碩士 === 國立中興大學 === 昆蟲學系 === 83 === The Bombyx mori nuclear polyhedrosis virus (BmNPV) genome and the Autographa californica nuclear polyhedrosis virus (AcMNPV) transfer vectors containing the complete carp gonadotropin (GTH) gene were simultaneously cotransfected into BmN cells. The insertion of carp GTH gene into th BmNPV genome was achieved. Monolayers of BmN cells were infected with recombinant virus. Five days post-infection, the carp GTH a or b-subunit was synthesized and entirely secreted from BmN cells into media. Subsequently, determination of the virus titer suffered from failure in forming single plaques. The cotransfection was repeated and no more recombinant virus could be obtained. In order to improve the secretion of hepatitis B surface antigen (HBsAg) that was synthesized in BmN cells infected with recombinant BmNPV, the carp GTH a-signal peptide was constructed inframe upstream of the HBsAg pre-S2 gene. The chimeric gene was inserted into the BmNPV transfer vector, pBmp10MZ, downstream of the p10 promoter. From 4 cotransfection experiments, 158 occlusion-positive and b-galactosidase- negative recombinant virus were obtained via plaque assay (9 times) or end-point dilution (9 times) experiments. Polymerase chain reactions (PCR) were conducted to examine the recombinant virus for the presence of the chimeric HBsAg. The results indicated that despite of their lack of b-galactosidase activity, no HBsAg gene was detectable in thses recombinant viruses. These results suggested that selection for the replacement of the lacZ gene carried on the parent virus could be technically difficult.

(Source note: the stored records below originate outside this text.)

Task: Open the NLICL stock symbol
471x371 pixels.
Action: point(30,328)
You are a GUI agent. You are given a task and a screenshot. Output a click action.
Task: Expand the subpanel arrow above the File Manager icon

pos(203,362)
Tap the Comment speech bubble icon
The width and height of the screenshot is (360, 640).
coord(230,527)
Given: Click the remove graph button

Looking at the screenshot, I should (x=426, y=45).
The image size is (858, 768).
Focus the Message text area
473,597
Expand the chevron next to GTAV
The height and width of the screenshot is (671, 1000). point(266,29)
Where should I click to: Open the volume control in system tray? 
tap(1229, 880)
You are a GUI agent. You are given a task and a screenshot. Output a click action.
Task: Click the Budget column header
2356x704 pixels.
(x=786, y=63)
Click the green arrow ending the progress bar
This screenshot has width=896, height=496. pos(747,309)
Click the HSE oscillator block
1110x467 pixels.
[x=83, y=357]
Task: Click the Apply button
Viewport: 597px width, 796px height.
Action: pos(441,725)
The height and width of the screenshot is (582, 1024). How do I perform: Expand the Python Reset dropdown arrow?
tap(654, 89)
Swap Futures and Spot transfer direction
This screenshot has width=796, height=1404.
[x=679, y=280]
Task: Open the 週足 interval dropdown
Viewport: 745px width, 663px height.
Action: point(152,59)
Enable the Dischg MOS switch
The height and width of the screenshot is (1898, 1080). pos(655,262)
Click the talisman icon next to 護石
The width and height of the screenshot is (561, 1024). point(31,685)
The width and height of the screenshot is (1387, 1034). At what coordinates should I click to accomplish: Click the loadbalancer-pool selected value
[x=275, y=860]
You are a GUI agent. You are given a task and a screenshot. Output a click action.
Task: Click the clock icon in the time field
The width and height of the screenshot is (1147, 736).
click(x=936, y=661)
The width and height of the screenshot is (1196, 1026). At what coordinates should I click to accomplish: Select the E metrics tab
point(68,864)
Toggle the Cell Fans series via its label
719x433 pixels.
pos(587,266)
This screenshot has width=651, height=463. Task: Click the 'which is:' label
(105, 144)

The DNA fragment upstream of the BmNPV p10 gene was cloned and sequenced, so that it could be compared with the nucleotide sequence upstream of the AcMNPV p10 gene. An open reading frame (ORF) encoding a polypeptide of 240 amino acids was detected. It shares 95.8% amino acid sequence similarity with that of AcMNPV p26 protien.Analysis of the BmNPV p26 amino acid sequence did not reveal any structural motifs.